Jam levels page: Waze automatically classifies jams with a severity level, so this page breaks down the same jams from the previous page but by jam level. While this page again existed previously in a more limited form, I added the year-over-year graph on the top right in order to see how average jam level is changing compared to the year before and a table on the bottom right to easily extract data for a report. The left-hand column filters still work as before.

Time explorer page: The easiest way to describe this page is to illustrate it with an example, which is shown in the screenshot. Here, we’ve highlighted the bars in the histogram that correspond to 6:30 AM through 8:00 AM. Power BI automatically “cross-filters” those jams in the map, and since larger circles means more jams, we can see that during this period of the AM peak, most of the jams are happening in the southern segment of the Bardstown Road corridor (the street we’re currently focusing on). As traffic travels northbound (which we know from the mini bar graph in the top left that now shows 20K northbound jams and 0K southbound jams), cars reach the I-265 interchange and then get on the freeway, which leaves fewer jams occurring in the northern part of the corridor.

Another use case could be as follows: let’s say the Traffic Engineering department currently runs a coordinated signal timing plan from 6:30 AM to 8:30 AM for the AM peak (which essentially means that if you hit one green light, the subsequent lights will also be green by the time you reach them). If the time histogram were showing a backlog of jams from 6:00 AM to 6:30 AM, we would know that we should begin running the coordinated timing plan a half-hour earlier, starting at 6:00 AM.

You can also adjust the width of the histogram bins, starting as wide as 1-hour chunks of time (e.g. from 8 AM to 9 AM, from 9 AM to 10 AM, etc.) all the way down through 30 minute chunks, 15 minute chunks, 5 minute chunks, and a “continuous” chunk interval.

Map explorer page: A completely new page that allows the user to more minutely drown down into where jam reductions or jam increases are happening. Again, let’s illustrate with an example: let’s say we know that jams decreased during the PM Peak for the month of January 2018, but we want to see whether these changes were distributed evenly along the 3-mile corridor or whether these improvements were concentrated in a few areas. In the above screenshot, we’ve clicked on the “Weekday PM Peak” bar in the left-hand column, and selected January in the “Month” dropdown. This causes Power BI to show only PM Peak data for all January months on hand (at time of development, this was January 2017 and 2018). Turning to the bar graph, where black shows January 2017 and red shows January 2018, we see that the overall decreases indeed were not spread evenly across the thirteen traffic lights on Bardstown Road: intersections 6, 7, and 8 had the greatest drops in jam counts, even though the intersections also exhibited a modest decrease. Turning to Google Maps, we see that this of the road contains several schools, so we can conjecture that we were able to decrease a lot of the PM parent pickup traffic.

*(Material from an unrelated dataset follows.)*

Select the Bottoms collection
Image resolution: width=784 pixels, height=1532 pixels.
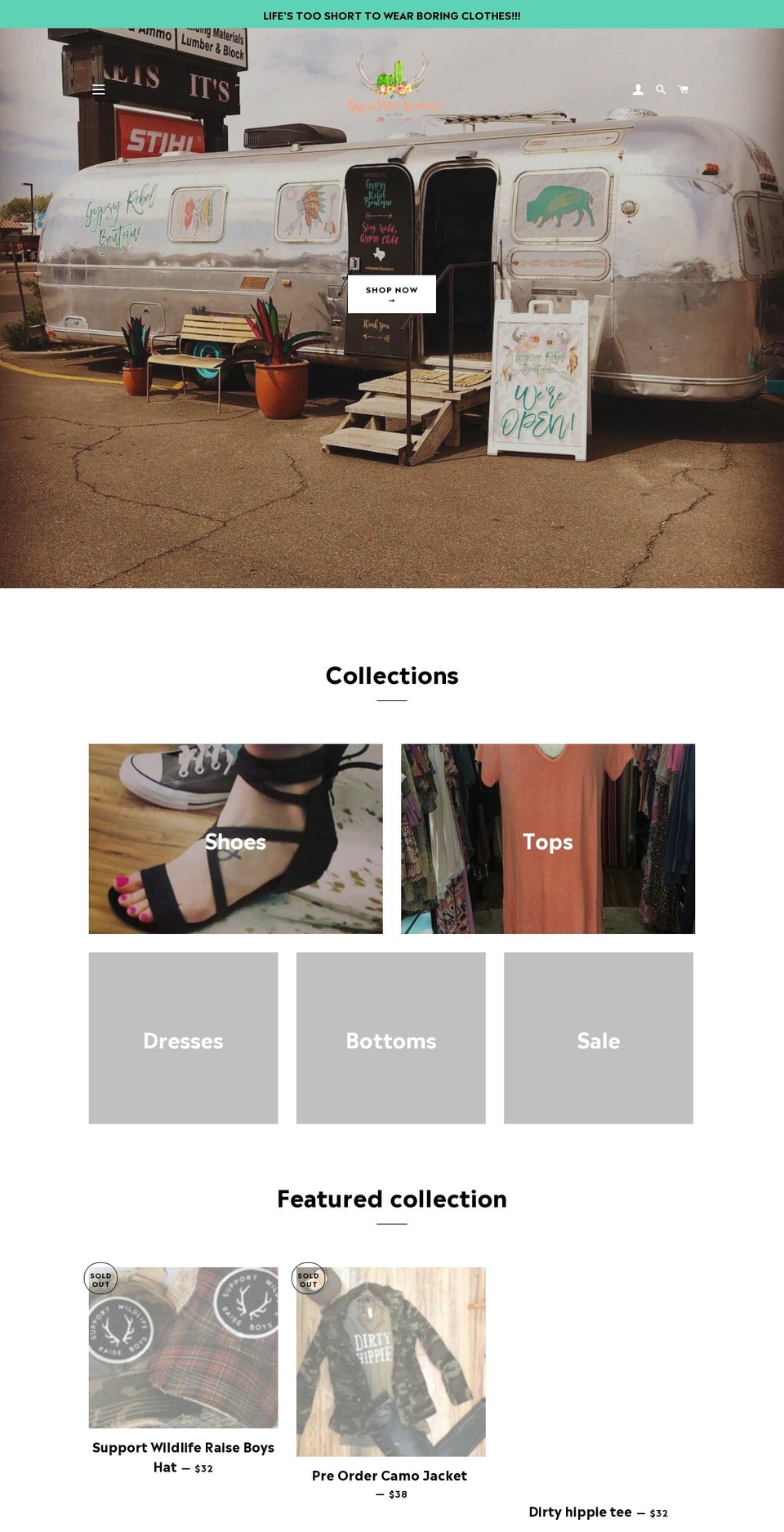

Pre/post comparison page: A completely new page that allows the user to perform a before/after comparison of traffic count during two distinct user-selected periods. The use case I had in mind was compiling data for a report or policy brief, particularly to show the impact of a project: if a traffic signal retiming was conducted along a route in November 2017, then the left side could display data for November 2016 to October 2017 and the right side could display data for November 2017 to October 2018, and the user would be able to quickly pull that data.